De modo geral, e desde sempre, os presídios do país são depósitos de pessoas,
sentenciadas ou não, a maioria superlotada e em condições deploráveis.
Poderosas
facções criminosas travam batalhas sangrentas pelo controle das unidades, e
programas de ressocialização ou atividades laborais no cárcere, com benefício
da redução de pena, mostram-se raros ou pouco eficientes.
O
estado de São Paulo, que detém a maior população carcerária do Brasil (cerca de
um terço do total), não foge à regra. Há, contudo, um ingrediente a mais: são
recorrentes as denúncias de malfeitos na contratação de empresas terceirizadas
para a prestação de serviços de alimentação prisional.
Conforme
a Folha noticiou
nesta semana, o Ministério
Público instaurou inquérito, ainda em fase inicial, para investigar
servidores da Secretaria da Administração Penitenciária e ao menos sete
fornecedores. São citadas licitações de 2020, ocorridas, portanto, no atual
governo João Doria (PSDB).
As
investigações atingem a coordenadoria das unidades da região metropolitana de
São Paulo e o chefe de gabinete da pasta, Amador Donizete Valero —já alvo de
escrutínio anterior, também na Promotoria, por motivo semelhante.
Suspeita-se
que dois grupos hegemônicos do ramo tenham atuado dentro da secretaria para
vencer pregões destinados ao provimento de marmitas às cadeias.
Algumas
das empresas apresentam repetições em quadros societários e até o mesmo
endereço digital para disputar os processos. Um servidor teria construído
relação pessoal com empresários.
Em
contratos que somam cerca de R$ 30 milhões, há indícios, diz o Ministério
Público, de que fornecedores tenham interferido na precificação final da
concorrência.
Não
é de hoje que possíveis impropriedades assombram a gestão carcerária paulista.

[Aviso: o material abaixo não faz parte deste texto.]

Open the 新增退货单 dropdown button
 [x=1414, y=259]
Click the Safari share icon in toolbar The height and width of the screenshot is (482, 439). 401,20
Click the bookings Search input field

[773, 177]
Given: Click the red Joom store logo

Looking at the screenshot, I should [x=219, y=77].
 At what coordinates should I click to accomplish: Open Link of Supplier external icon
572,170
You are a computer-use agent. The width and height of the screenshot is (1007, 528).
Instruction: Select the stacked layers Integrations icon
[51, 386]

Em 2016, no governo do também tucano Geraldo Alckmin, o Tribunal de Contas do
Estado apontou falhas na quantidade, no preço e na qualidade das refeições.

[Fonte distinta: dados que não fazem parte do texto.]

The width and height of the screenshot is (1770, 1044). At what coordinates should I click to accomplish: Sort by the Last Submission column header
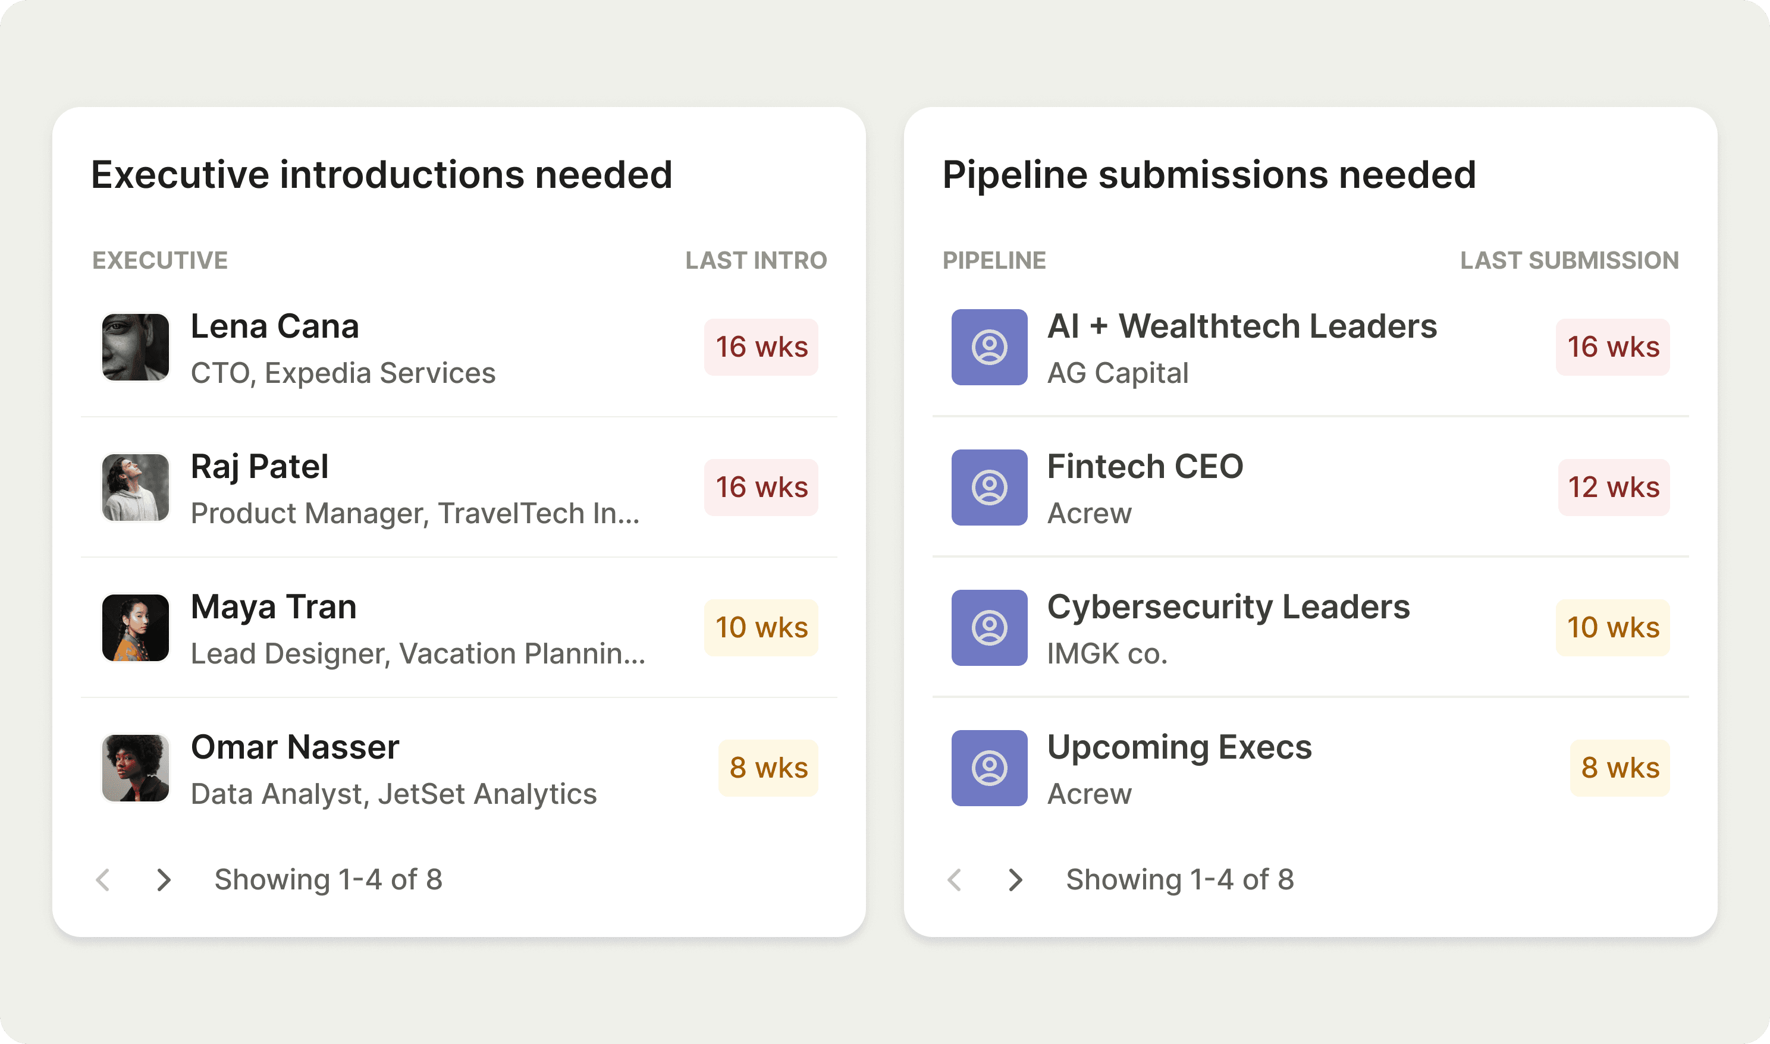pyautogui.click(x=1569, y=260)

Agentes penitenciários chegaram a encontrar pregos e cabeças de galinha em meio
à comida.
Diante
de uma despesa milionária, espera-se que o governo de São Paulo esclareça
rapidamente as denúncias e amplie os modelos de cozinhas próprias —já
presentes, segundo a secretaria, em 158 das 178 unidades prisionais do estado.
Além de oferecer trabalho ao encarcerado, não raro obtém-se desse forma alimentação de melhor qualidade e com custos reduzidos.